--- WRITTEN INSTRUCTION ---
Copy out word for word the lines from the one containing "The width and height of the screenshot is (426, 266)." to the one containing "coord(294,335)", both included, and leave the pictures out.

----- DATA TO USE -----

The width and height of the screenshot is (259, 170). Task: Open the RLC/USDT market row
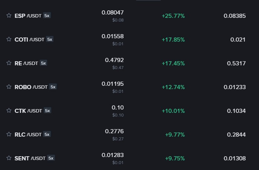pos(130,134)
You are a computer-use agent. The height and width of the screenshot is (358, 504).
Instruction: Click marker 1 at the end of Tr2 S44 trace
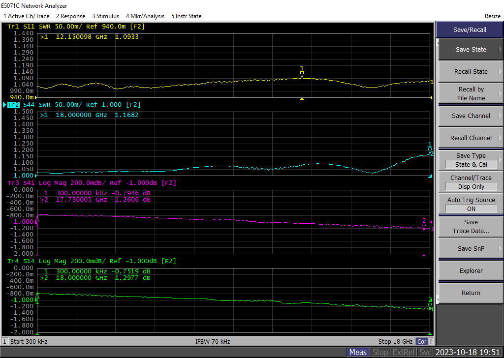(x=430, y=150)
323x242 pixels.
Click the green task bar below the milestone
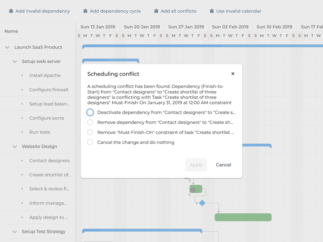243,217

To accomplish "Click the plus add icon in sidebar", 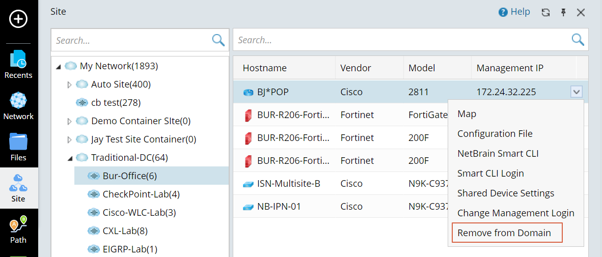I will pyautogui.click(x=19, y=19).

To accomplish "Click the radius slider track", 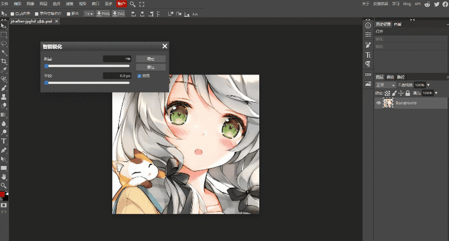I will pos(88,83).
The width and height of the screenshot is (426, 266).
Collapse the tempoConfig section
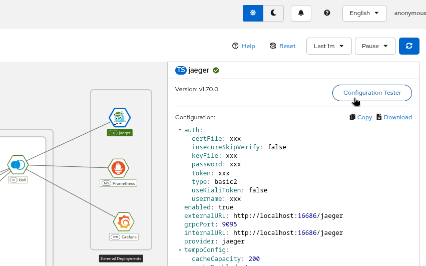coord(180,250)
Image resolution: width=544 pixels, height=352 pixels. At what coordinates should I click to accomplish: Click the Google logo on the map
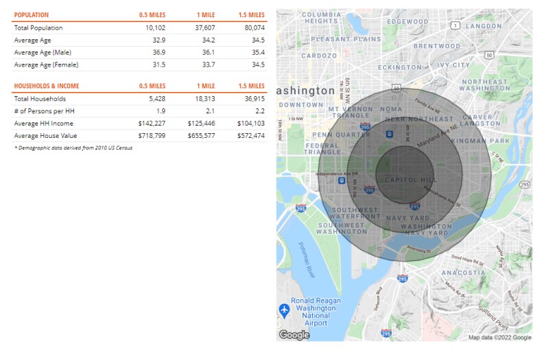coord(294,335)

-----
----- DATA TO USE -----

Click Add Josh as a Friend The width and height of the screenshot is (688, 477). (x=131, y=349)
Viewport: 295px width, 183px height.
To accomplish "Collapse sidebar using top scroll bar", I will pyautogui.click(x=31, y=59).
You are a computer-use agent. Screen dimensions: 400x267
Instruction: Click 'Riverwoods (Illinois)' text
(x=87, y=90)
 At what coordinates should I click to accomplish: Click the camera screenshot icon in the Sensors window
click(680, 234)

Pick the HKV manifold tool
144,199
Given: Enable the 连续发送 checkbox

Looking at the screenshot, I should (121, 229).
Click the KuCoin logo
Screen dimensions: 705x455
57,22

-----

--- CORRECT OUTPUT ---
The width and height of the screenshot is (426, 266).
Collapse the tempoConfig section
coord(180,250)
Image resolution: width=544 pixels, height=352 pixels. At what coordinates should I click to accomplish: Click the Google logo on the map
coord(294,335)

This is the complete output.